All of this stress can be avoided, with one simple word. It’s a word that makes some people cringe, others feel empowered, and many stop in their tracks. The word is no.
And I know that even writing that brings a little queasy feeling inside. I’ve listed several different things to consider before using this weighty word, so you can walk into each decision with confidence.
The key things to consider the next time you are asked to do something:
1. Do I have time for this?
This is a huge thing to consider. A lot of times when we say yes but we don’t have the time, we are doing the job a disservice. We don’t realize that we are actually doing this person a disservice by committing to something we don’t have the time for. And also, we are taking the job from someone who could make it more of a priority. So before you jump to a yes, check your planner and see if you can make time for the job.

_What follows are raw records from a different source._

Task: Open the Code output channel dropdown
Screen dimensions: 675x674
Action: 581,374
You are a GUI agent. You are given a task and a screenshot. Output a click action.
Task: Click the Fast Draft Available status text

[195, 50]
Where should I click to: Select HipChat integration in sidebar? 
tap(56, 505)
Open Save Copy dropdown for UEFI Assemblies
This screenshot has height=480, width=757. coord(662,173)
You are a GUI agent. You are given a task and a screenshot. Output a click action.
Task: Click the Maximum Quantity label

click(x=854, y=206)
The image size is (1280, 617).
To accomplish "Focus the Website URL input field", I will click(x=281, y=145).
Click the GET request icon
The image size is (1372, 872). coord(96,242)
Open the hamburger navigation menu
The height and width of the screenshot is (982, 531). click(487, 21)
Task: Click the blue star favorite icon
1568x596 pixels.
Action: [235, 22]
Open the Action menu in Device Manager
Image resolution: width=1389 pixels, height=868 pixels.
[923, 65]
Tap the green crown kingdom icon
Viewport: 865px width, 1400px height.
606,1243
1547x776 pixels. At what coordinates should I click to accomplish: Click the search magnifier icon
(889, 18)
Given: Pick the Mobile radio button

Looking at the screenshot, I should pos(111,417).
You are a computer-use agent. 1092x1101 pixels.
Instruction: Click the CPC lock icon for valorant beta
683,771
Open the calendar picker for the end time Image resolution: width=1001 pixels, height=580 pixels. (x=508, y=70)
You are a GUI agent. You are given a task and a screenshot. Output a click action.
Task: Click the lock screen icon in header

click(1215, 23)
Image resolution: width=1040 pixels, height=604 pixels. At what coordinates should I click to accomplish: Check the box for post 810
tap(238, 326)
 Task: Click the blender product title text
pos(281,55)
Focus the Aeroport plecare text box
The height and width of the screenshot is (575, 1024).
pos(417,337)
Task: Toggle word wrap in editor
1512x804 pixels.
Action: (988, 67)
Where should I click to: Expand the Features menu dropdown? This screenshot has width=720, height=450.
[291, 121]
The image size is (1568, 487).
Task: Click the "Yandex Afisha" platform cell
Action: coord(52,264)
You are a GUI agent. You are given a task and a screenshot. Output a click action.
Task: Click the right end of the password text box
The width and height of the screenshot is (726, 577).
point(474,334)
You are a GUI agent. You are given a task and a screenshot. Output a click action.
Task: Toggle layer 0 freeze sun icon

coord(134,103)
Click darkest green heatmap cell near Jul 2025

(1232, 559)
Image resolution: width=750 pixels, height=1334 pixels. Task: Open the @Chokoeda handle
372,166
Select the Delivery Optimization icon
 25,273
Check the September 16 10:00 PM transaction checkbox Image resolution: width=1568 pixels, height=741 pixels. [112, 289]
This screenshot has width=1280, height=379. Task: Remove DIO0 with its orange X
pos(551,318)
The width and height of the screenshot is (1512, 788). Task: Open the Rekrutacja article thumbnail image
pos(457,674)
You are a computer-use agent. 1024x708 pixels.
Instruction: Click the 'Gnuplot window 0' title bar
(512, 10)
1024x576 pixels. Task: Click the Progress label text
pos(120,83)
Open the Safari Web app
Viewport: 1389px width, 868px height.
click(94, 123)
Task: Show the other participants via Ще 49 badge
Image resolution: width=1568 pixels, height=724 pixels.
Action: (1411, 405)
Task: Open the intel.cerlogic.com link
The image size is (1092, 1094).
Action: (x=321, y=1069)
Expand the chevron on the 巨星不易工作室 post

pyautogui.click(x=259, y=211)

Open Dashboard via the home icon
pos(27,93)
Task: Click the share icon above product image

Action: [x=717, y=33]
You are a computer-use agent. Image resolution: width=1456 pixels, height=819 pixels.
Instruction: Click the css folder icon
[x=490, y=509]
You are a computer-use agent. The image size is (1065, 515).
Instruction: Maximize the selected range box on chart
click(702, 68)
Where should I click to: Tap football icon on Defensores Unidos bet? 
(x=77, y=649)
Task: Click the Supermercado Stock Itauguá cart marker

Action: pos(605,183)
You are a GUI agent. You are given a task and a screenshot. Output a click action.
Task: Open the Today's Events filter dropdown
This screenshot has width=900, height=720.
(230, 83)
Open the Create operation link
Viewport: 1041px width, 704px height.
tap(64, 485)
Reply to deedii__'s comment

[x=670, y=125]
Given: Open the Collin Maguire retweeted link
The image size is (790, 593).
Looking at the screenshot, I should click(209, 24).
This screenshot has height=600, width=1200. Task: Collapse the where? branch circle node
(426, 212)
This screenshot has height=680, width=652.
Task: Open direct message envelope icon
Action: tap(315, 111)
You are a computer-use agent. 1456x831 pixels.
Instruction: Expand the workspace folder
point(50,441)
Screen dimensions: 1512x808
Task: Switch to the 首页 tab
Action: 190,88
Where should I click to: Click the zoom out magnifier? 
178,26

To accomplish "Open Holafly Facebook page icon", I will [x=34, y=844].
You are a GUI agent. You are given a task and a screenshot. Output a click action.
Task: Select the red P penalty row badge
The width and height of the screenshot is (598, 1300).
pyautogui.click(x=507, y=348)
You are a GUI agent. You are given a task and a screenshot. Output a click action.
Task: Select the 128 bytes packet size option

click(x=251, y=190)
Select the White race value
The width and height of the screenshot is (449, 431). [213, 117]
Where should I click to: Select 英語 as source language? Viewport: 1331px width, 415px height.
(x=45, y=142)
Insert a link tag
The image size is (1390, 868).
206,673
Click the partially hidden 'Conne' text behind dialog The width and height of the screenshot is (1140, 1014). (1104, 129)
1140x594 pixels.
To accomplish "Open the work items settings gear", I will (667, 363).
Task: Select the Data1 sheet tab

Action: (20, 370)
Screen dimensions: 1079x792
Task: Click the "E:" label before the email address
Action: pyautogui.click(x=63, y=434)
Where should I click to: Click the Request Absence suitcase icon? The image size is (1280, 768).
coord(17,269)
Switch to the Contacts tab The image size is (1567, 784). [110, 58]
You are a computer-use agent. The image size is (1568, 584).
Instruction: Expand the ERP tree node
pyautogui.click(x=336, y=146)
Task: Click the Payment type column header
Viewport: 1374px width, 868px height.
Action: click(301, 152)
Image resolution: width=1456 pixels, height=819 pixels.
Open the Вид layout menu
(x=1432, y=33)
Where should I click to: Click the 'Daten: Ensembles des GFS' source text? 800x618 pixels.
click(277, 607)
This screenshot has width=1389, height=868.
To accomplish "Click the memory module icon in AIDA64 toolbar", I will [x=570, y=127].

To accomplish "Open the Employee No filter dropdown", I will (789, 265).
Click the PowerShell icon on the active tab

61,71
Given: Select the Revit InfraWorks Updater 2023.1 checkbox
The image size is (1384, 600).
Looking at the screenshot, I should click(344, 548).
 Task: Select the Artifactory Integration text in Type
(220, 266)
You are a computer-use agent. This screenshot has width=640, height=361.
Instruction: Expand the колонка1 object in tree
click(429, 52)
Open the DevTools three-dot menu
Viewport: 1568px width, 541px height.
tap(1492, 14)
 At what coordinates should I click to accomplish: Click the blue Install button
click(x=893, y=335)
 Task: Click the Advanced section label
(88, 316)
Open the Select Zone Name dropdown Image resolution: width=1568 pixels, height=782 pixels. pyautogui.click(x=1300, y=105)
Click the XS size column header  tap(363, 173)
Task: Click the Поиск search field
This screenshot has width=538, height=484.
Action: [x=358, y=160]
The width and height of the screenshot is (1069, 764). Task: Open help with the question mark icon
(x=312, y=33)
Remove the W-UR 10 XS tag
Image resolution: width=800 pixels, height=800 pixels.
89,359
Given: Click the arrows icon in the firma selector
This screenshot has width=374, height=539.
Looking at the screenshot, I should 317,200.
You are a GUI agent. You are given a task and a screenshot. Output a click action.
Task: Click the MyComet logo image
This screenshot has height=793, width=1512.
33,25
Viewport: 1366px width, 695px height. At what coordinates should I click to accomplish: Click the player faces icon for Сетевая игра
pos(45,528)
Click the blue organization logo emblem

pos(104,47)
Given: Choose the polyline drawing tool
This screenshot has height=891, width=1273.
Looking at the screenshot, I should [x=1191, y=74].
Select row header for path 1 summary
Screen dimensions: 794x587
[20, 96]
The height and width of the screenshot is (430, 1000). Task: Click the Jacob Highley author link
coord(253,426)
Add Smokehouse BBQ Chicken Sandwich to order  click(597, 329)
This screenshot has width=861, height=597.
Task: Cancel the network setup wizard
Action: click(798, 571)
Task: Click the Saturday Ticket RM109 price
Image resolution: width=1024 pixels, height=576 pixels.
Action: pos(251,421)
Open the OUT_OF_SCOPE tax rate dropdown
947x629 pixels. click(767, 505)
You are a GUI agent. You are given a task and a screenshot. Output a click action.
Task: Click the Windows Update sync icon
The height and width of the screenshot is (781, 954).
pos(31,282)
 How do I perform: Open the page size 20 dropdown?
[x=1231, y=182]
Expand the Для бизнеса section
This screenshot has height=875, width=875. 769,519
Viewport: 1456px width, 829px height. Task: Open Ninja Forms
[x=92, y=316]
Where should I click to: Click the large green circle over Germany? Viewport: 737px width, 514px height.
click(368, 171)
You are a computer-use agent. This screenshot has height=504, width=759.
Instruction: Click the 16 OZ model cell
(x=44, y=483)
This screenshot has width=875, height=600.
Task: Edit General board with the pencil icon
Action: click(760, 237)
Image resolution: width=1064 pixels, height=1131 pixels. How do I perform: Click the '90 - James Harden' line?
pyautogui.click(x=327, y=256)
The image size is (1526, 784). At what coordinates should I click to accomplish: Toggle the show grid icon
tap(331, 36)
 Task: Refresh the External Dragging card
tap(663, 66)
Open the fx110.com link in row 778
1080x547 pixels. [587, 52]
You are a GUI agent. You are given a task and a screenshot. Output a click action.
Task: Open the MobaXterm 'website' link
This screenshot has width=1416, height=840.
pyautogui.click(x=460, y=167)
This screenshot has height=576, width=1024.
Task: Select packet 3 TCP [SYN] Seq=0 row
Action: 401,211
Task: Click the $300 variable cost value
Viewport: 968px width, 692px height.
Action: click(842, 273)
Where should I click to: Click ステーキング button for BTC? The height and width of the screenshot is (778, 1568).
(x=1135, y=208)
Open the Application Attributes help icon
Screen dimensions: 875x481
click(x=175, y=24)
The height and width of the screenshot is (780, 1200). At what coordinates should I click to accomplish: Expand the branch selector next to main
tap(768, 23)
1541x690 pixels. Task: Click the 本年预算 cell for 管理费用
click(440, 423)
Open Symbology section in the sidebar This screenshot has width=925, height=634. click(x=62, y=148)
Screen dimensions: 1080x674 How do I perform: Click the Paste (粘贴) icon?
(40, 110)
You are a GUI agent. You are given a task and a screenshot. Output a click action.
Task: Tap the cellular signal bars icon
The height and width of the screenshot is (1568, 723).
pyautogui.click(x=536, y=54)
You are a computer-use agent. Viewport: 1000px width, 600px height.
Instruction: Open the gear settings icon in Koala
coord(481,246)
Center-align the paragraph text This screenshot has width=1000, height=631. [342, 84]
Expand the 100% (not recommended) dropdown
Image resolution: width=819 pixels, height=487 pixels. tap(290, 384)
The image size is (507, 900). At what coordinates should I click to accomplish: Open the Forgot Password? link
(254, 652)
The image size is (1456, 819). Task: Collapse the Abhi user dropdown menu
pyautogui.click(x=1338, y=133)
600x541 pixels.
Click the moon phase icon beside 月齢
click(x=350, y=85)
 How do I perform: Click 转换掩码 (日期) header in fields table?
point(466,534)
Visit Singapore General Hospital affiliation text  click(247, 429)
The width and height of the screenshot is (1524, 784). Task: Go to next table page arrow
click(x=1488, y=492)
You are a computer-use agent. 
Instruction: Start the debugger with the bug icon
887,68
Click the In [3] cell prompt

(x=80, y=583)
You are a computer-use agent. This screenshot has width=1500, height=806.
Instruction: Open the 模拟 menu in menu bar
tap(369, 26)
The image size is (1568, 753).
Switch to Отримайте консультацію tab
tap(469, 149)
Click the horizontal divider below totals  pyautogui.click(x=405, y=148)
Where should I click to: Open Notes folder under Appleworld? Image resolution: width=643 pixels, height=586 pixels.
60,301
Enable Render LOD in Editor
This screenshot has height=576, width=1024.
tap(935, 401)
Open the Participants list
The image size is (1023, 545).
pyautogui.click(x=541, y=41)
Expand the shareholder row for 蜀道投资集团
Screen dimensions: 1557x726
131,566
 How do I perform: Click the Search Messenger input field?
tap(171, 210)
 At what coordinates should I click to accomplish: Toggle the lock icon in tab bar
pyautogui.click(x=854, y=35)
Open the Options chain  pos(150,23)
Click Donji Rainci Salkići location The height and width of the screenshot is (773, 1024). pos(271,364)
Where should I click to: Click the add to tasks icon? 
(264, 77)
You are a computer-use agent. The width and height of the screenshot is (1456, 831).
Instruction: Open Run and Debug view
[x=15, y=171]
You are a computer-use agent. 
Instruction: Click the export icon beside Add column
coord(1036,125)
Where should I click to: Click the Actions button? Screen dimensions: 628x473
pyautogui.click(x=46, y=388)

And if you do have time, then go with it.
2. Am I the right person for the job?
I’ve found that some jobs go hand and hand with my gifting, but other jobs simply do not. We are not good at everything, and even if we might think so, we are not always the best fit for every job.
Sometimes we’ll be asked to do something not because we would be good at it, but because the job needs to be done. People pleasers need to be very, very careful about this. It can feel good to think something needs you for something, and it can be nice to be needed. But not if it’s fulfilling something that you’re not the right person for. When asked to be in a position that does not quite fit into your skill set, you are doing them a favor by saying no.
3. Do I genuinely want to do this?
You are allowed to not want to do something. And more likely than not, your gut feeling is never wrong. If when asked to do something and your gut feeling takes a turn to a no, it might be trying to say something to you. But if your gut feeling exudes excitement, this could be a sign you should say yes.
Remember: every yes is a no to something else.
If you want to live a life of purpose, you are going to need to start saying no to things. We can’t say yes to everything, or else we wouldn’t do anything particularly well. Unfortunately, being superwoman is past our human powers.
And though saying no is hard, it provides a lot more freedom than you would think. It’s freeing to know you are not responsible for everyone’s happiness.
A no can also be a “maybe, let me think about it.”
If the word “no” is too much to say, there’s another way of saying it. It goes a little like this:
“Maybe, I’ll think about it.”
See, that really wasn’t that bad. The world did not end.
Next time you’re left with the opportunity to say yes or no, think hard before you jump to a yes. Consider these steps and decide what and who is best for the job.
Saying no to something you’re not crazy about will allow space for a purposeful yes. When we choose to commit ourselves to things that align with our mission, we get closer to living the life of impact that we’ve always imagined. And if that’s the case, the no is certainly worth it.